Content starts

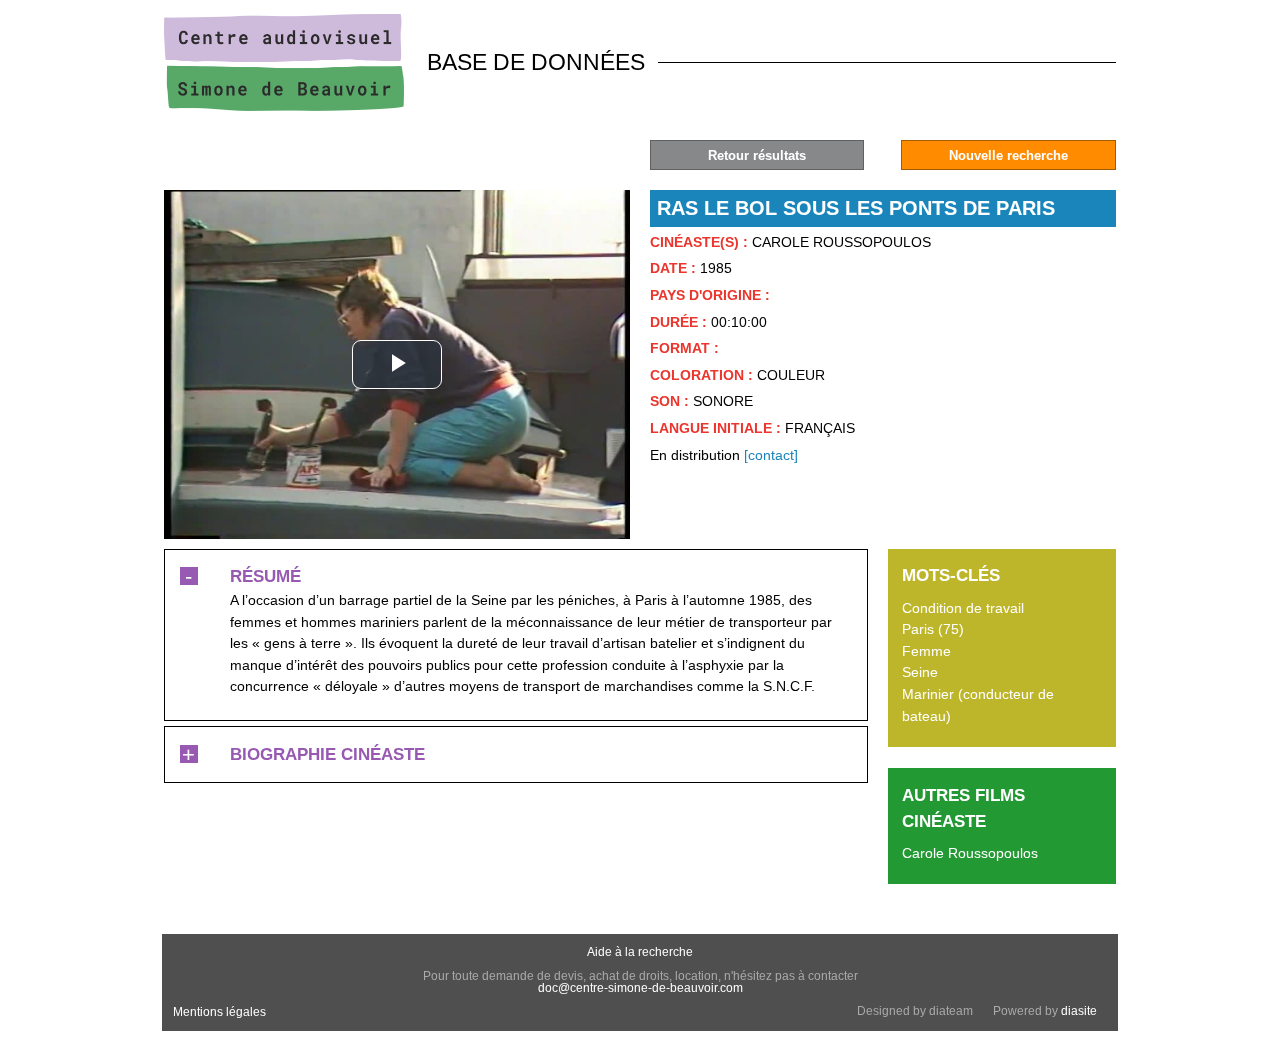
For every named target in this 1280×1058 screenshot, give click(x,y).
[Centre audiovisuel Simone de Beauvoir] (284, 106)
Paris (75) (933, 629)
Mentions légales (219, 1012)
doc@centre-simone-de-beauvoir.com (640, 988)
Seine (920, 672)
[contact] (771, 455)
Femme (926, 651)
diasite (1079, 1011)
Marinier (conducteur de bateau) (978, 705)
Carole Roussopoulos (970, 853)
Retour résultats (757, 155)
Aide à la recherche (640, 952)
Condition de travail (963, 608)
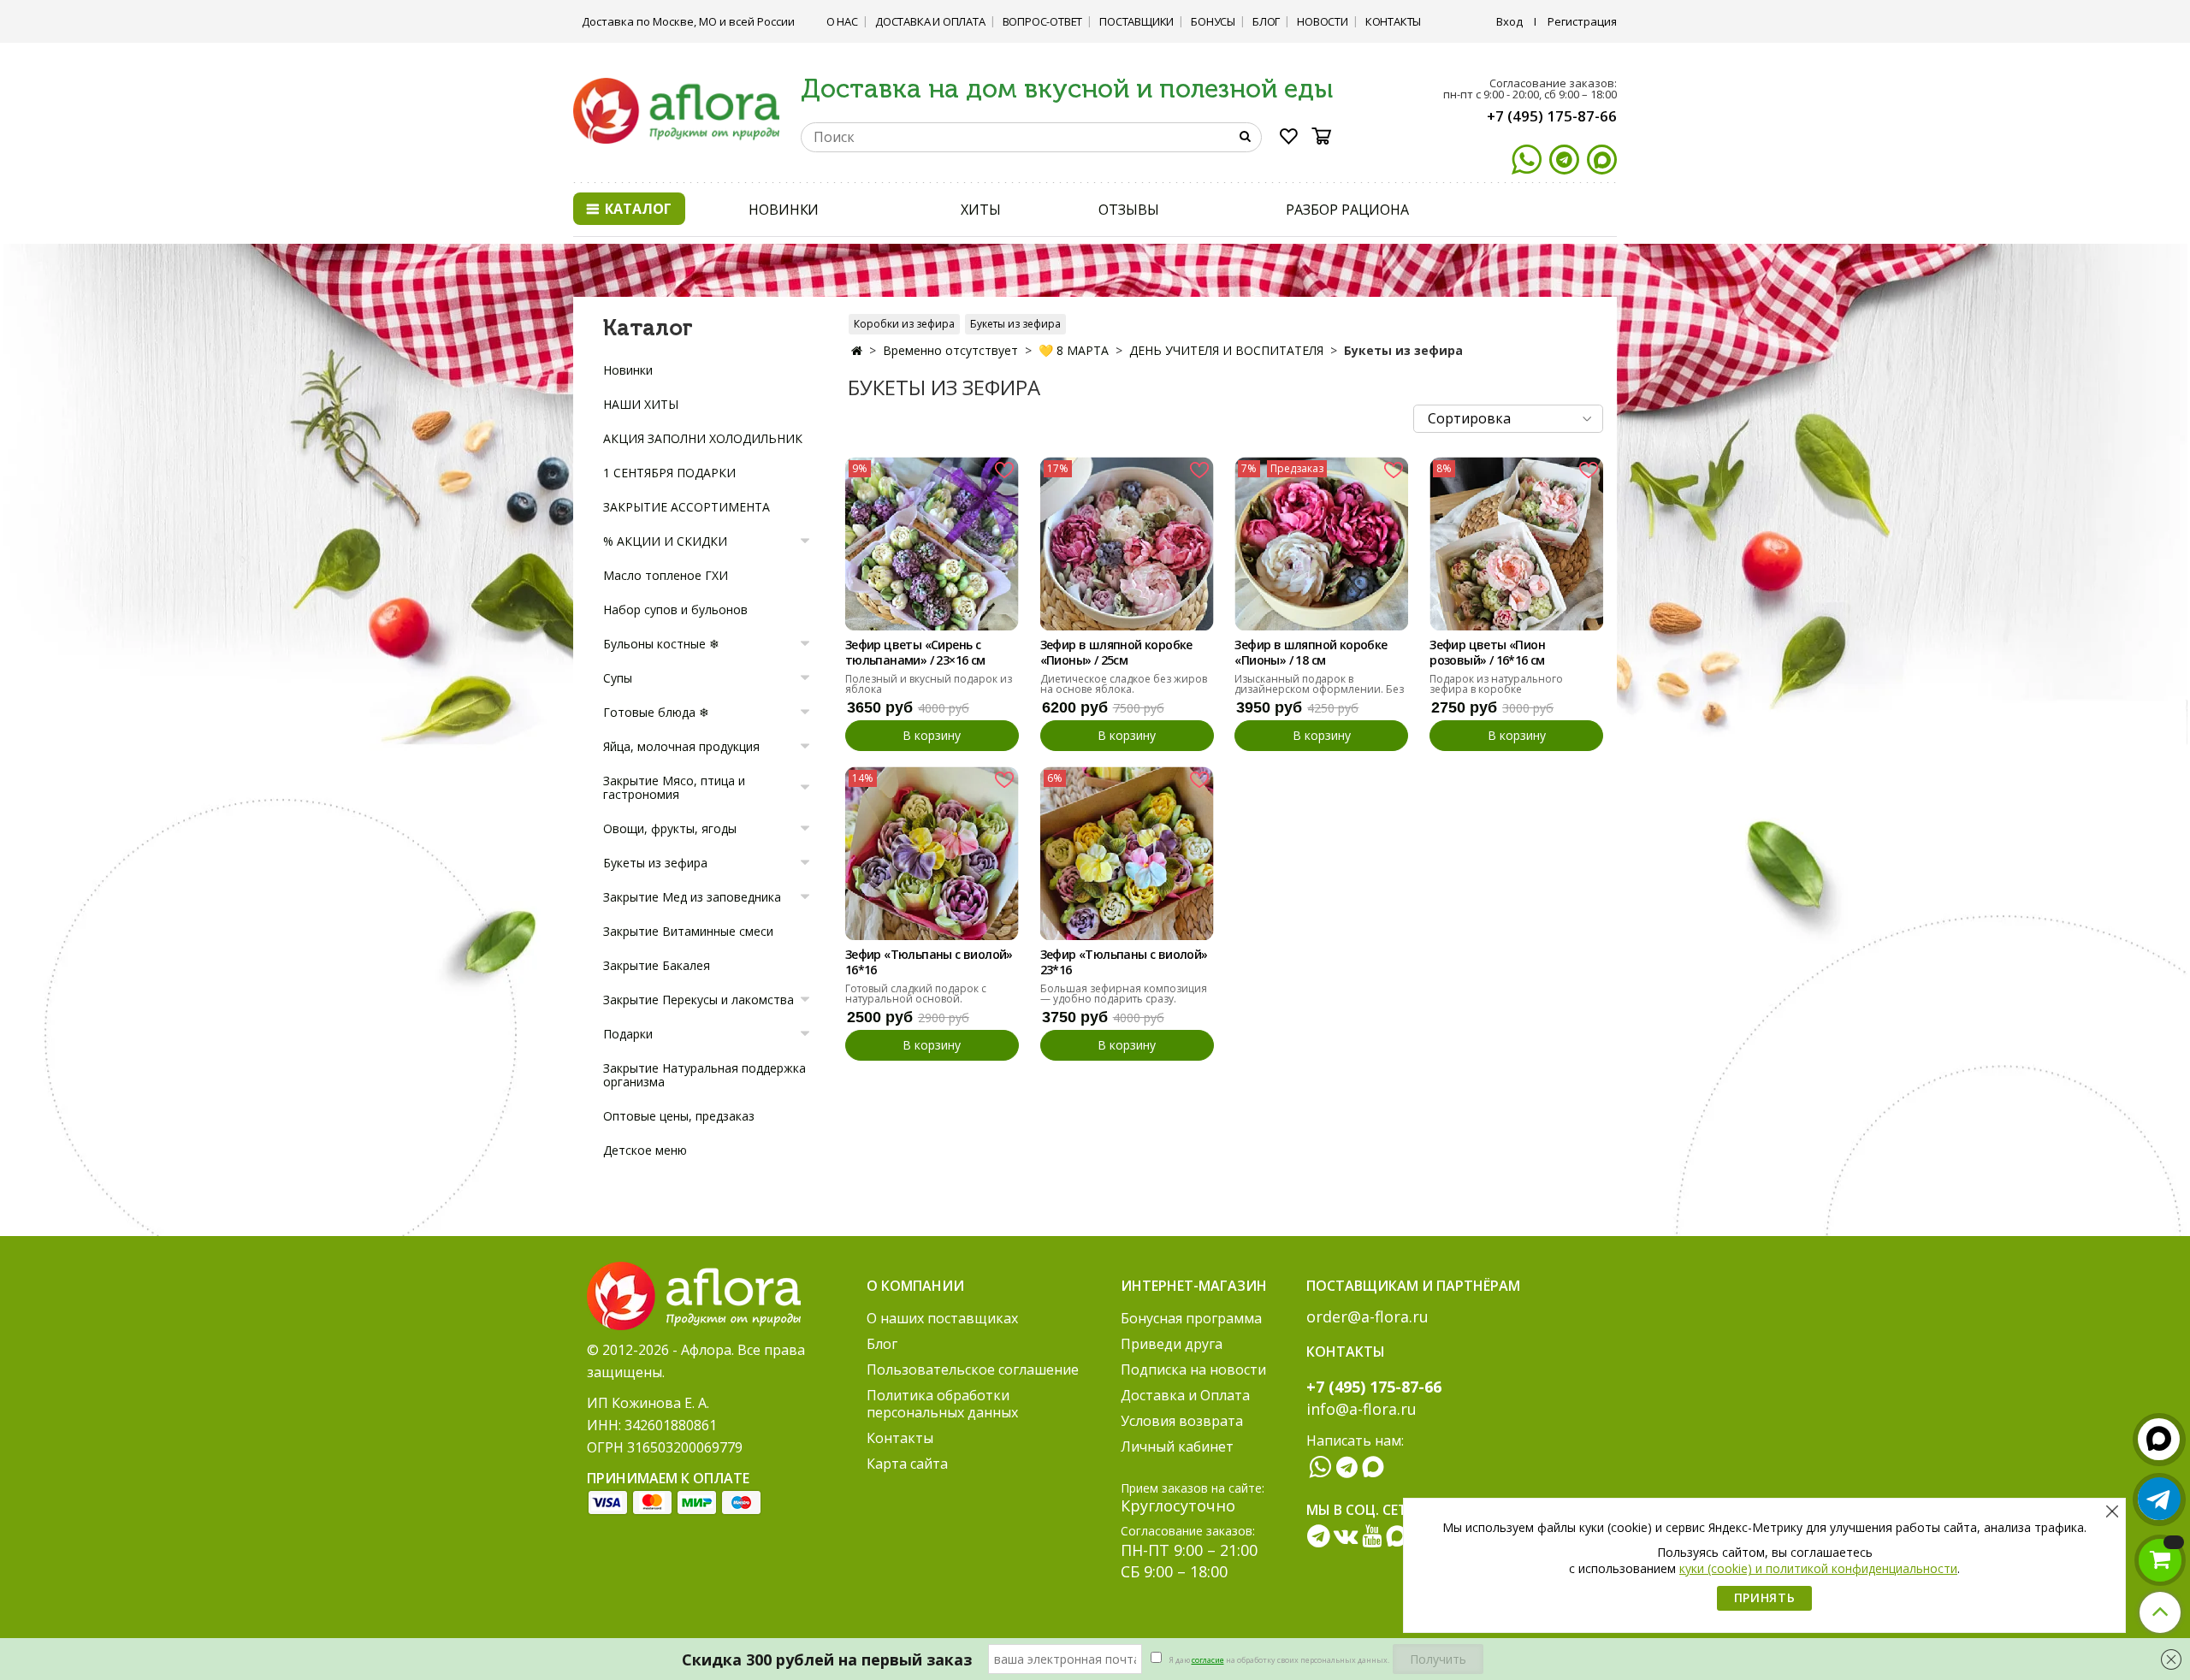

Content ends

#### The task:
None of the pictures belong in the copy. Write out exactly the lines from the line that holds "Mentions légales (219, 1012)" through the last line of the listing above, both ends included.

#### Solution for this problem:
Mentions légales (219, 1012)
doc@centre-simone-de-beauvoir.com (640, 988)
Seine (920, 672)
[contact] (771, 455)
Femme (926, 651)
diasite (1079, 1011)
Marinier (conducteur de bateau) (978, 705)
Carole Roussopoulos (970, 853)
Retour résultats (757, 155)
Aide à la recherche (640, 952)
Condition de travail (963, 608)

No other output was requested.